Whether you're a reviewer or an author/publisher, it's good to know the rules.
The Federal Trade Commission is responsible for enforcing laws that govern reviewing products online and receiving items for free.
You can read all about it in the articles linked below but in my (non-lawyer) understanding, the main point is: if you review an item you received for free, you need to disclose that fact for your own protection.
You also need to make it clear that you were not compensated for your review.
Amazon—naturally—has its own rules on the subject. The article linked below explains the intricacies but the hitch for this online retailer seems to be the phrase “in exchange for” because to Amazon, that is the same as saying that you were compensated for your review.

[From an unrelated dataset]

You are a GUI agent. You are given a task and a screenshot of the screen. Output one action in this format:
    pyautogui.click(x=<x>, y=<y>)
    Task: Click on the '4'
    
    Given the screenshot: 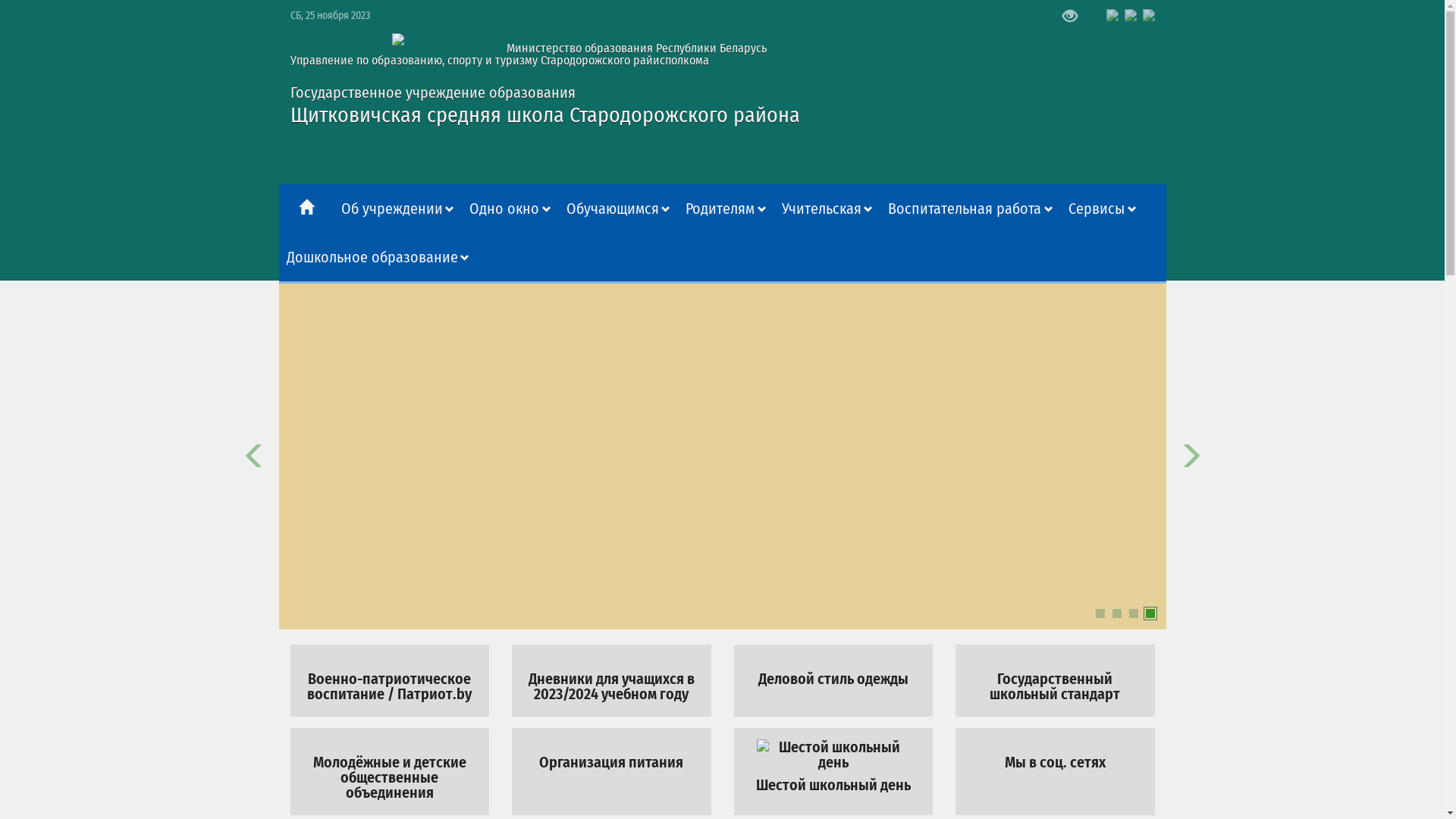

From the article and linked pages below, I gather that you will be able to stay out of "Amazon jail" (that is, when you are prevented from leaving ANY reviews) if you make it clear that you are not being compensated in any way for your review.
However, some reviewers choose not to make any disclosure when they review on Amazon because the danger of losing their reviewer privilege, or getting the author in trouble, is too high.
What you do is up to you, but the language below seems safe to use:
I received a complimentary copy of this audiobook, and I am leaving my honest review.
I received a copy of the audiobook at my request, and the opinions here are my own.
I received a free copy of this book at my request, and I voluntarily provided this review.
I was provided a free advanced listening of this book. However, all opinions shared are my honest thoughts about this book.